Big programming ideas for small budgets
For Immediate Release
American Library Association
CHICAGO — When you’re a solo librarian or only have a few volunteers to rely on (with a tiny budget to match) you’ve got to make the most of everything. With creativity, flexibility, and heart, you can offer programming that engages people of all ages and backgrounds. “209 Big Programming Ideas for Small Budgets,” published by ALA Editions in partnership with the Association for Rural & Small Libraries (ARSL), shares ideas and guidance for being the anchor your community needs. Chelsea Price, whose library serves a town with a population of less than 300, shares dozens of ideas that have helped to triple attendance numbers in a three-year period, alongside many more suggestions from other libraries across the country.
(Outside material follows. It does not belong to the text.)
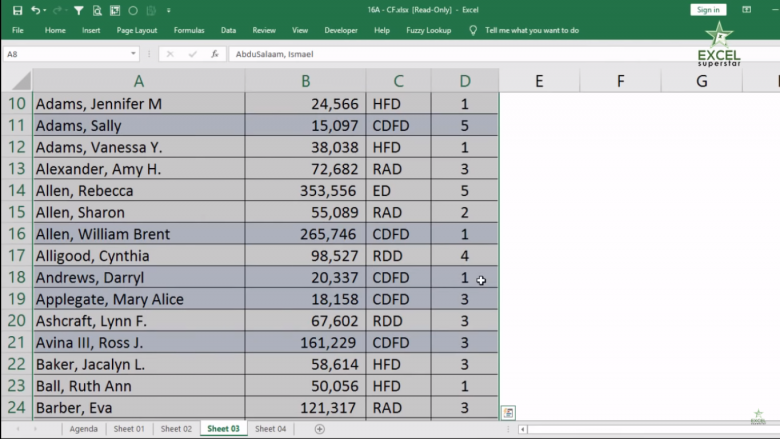The image size is (780, 439).
Task: Click the Ribbon Display Options icon
Action: click(x=746, y=10)
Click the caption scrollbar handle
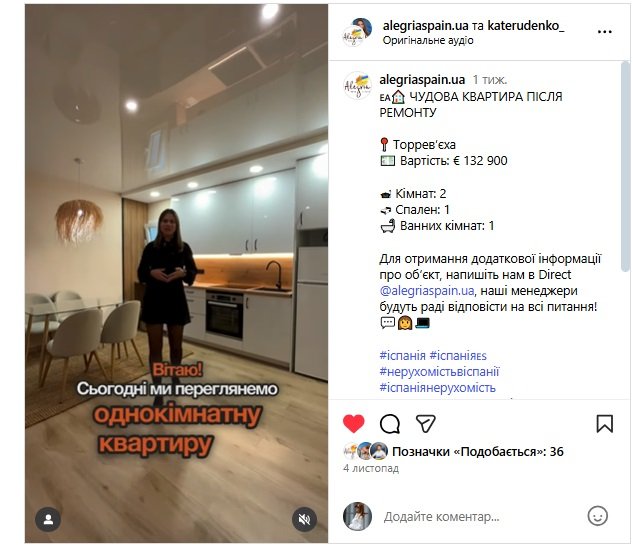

You‘ll learn how fun and easy DIY programming can be, inspiring you to:
- use passive programming like scavenger hunts and Lego towers to engage your patrons no matter when they visit your library;
- adapt one of the dozens of low- or no-cost programs included, from library decorating parties and teen taste-tests to a local history night and a mini-golf tournament;
- celebrate the different seasons of the year with ideas tied to a variety of holidays;
- jump-start your outreach efforts by partnering with health clinics, museums, restaurants, local businesses, and other organizations and individuals in your community;
- collaborate with your school district through initiatives like reading challenges and information literacy field trips;
- get the word out using fliers, advertising, word of mouth marketing, your library’s website, and social media;
- avoid burnout and deal with stress, with suggestions for self-care and reinvigoration; and
- host a benefit, launch a fundraising drive, or apply for grants using the tips and information provided in the book.
Price has been the library director in Meservey, Iowa, since 2015. She has presented at the Kids First Conference in Des Moines, Iowa and the ARSL Conference in Springfield, Illinois, and has also presented webinars for the Programming Librarian website and the Wild Wisconsin Winter Web Conference. She also writes regularly for the Programming Librarian blog.